**** Given data

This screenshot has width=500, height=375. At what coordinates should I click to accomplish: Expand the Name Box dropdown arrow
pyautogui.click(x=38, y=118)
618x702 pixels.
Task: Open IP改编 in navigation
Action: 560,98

********

### Requirement
All the data above should be set down a second time, exactly.

### Solution below
This screenshot has width=500, height=375. At what coordinates should I click to accomplish: Expand the Name Box dropdown arrow
pyautogui.click(x=38, y=118)
618x702 pixels.
Task: Open IP改编 in navigation
Action: 560,98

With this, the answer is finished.